** Exercise directions **
Copy each line below in which the word "agent" occurs.

*** Dataset entries Section Begins ***

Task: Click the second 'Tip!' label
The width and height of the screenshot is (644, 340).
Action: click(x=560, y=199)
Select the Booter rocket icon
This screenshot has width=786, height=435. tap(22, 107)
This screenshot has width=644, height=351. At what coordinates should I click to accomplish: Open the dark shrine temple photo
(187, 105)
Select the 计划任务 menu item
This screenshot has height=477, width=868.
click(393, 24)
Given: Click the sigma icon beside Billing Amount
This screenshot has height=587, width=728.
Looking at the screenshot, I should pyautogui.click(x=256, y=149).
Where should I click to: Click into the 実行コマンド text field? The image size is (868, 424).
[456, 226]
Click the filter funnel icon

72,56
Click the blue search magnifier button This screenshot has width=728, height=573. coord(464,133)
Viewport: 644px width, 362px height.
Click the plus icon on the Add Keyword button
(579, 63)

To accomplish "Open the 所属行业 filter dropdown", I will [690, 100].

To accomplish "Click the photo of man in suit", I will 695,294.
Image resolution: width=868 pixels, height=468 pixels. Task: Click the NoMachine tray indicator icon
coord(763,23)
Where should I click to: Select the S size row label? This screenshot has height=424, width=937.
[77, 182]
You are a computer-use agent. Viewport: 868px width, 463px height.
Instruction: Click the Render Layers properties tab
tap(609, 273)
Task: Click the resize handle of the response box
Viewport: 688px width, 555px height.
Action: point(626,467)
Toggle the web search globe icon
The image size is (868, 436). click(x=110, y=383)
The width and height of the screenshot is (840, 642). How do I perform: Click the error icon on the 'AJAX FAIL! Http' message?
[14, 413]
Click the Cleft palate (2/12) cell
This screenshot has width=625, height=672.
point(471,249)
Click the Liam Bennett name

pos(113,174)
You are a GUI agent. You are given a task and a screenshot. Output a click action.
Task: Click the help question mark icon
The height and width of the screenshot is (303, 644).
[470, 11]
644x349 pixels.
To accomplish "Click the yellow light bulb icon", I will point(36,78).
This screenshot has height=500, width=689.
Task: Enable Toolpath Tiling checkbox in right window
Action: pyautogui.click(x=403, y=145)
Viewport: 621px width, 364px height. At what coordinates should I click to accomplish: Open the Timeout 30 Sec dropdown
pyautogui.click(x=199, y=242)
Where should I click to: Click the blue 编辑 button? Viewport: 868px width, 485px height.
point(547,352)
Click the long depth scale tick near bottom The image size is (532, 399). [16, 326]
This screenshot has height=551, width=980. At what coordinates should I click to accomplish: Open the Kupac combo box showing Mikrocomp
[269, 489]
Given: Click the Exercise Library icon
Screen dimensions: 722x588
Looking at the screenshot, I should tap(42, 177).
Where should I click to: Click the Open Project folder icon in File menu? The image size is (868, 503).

*** Dataset entries Section Ends ***

** Exercise output **
You are a computer-use agent. Viewport: 868px width, 463px height.
You are a GUI agent. You are given a task and a screenshot. Output a click action.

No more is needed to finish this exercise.